(Stored data entries)
################
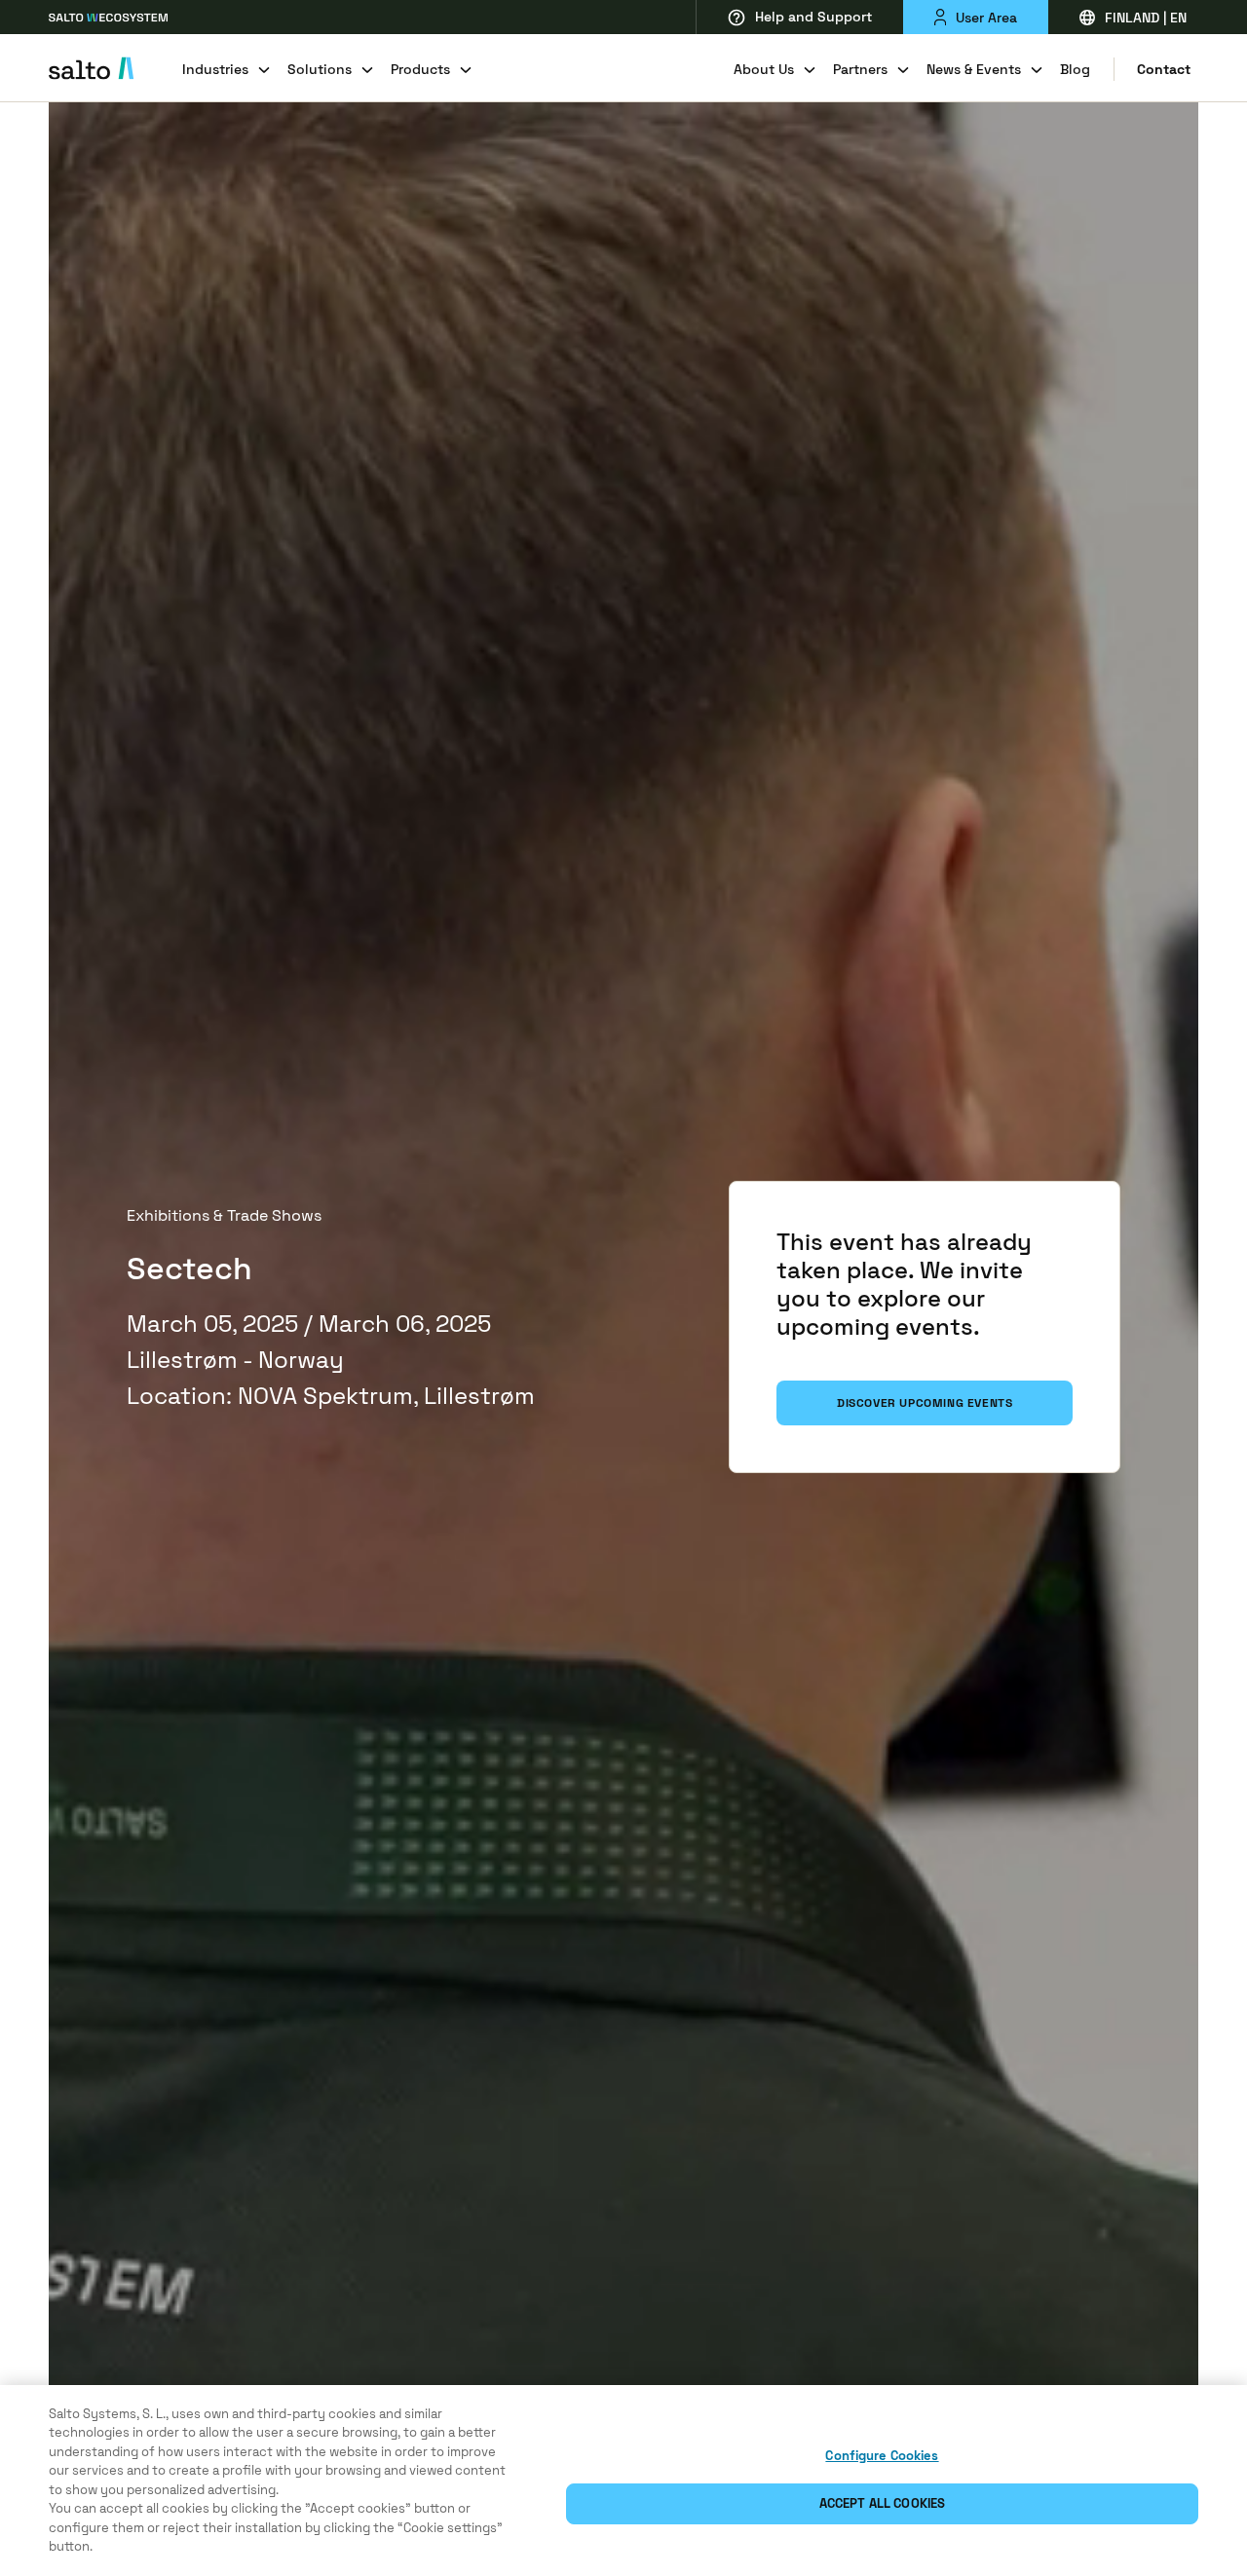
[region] (623, 2480)
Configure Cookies (881, 2455)
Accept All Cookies (882, 2503)
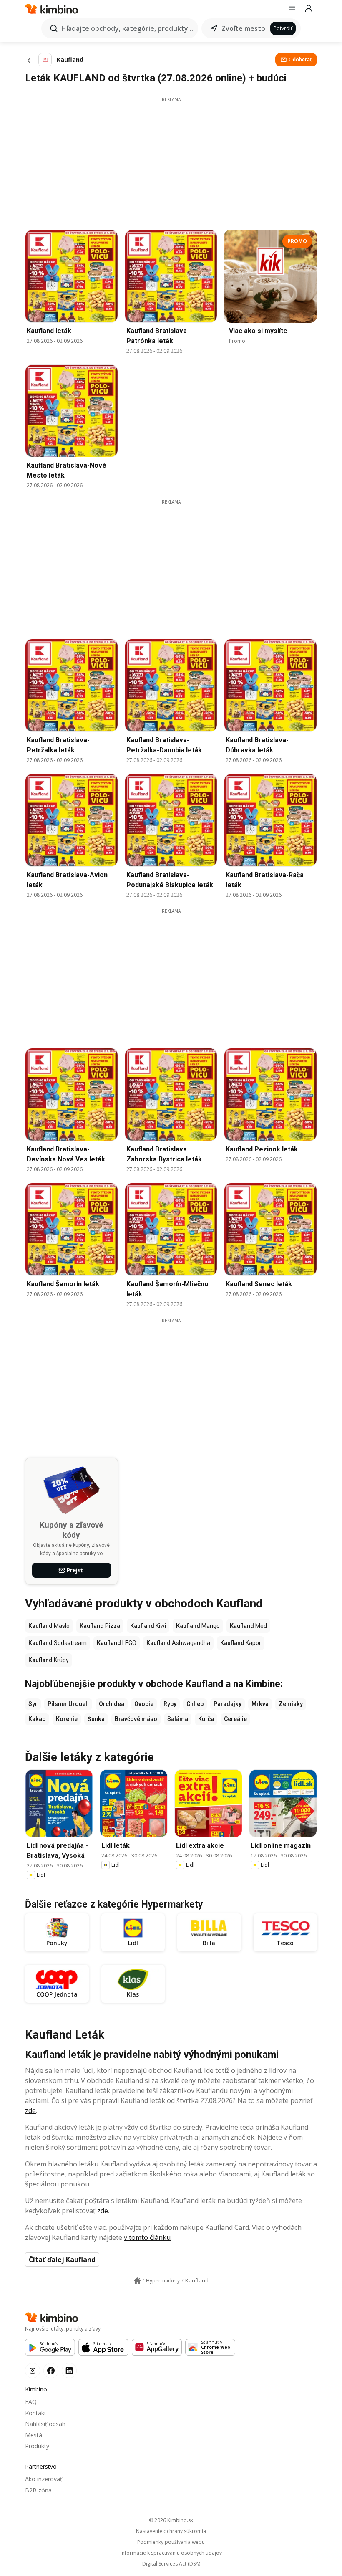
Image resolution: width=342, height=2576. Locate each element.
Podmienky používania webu (171, 2542)
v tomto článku (147, 2237)
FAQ (31, 2402)
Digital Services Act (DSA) (171, 2564)
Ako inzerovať (43, 2479)
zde (30, 2110)
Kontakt (35, 2413)
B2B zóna (38, 2490)
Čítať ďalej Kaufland (62, 2259)
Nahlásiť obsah (45, 2424)
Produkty (37, 2446)
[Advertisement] (171, 161)
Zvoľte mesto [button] (243, 28)
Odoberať (300, 59)
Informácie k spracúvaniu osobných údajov (171, 2553)
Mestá (33, 2435)
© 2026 (171, 2520)
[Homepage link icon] (137, 2280)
################
Copy the entries exactly. Leave out the images.

[region] (623, 2480)
Configure Cookies (881, 2455)
Accept All Cookies (882, 2503)
Image resolution: width=342, height=2576. Locate each element.
Podmienky používania webu (171, 2542)
v tomto článku (147, 2237)
FAQ (31, 2402)
Digital Services Act (DSA) (171, 2564)
Ako inzerovať (43, 2479)
zde (30, 2110)
Kontakt (35, 2413)
B2B zóna (38, 2490)
Čítať ďalej Kaufland (62, 2259)
Nahlásiť obsah (45, 2424)
Produkty (37, 2446)
[Advertisement] (171, 161)
Zvoľte mesto [button] (243, 28)
Odoberať (300, 59)
Informácie k spracúvaniu osobných údajov (171, 2553)
Mestá (33, 2435)
© 2026 (171, 2520)
[Homepage link icon] (137, 2280)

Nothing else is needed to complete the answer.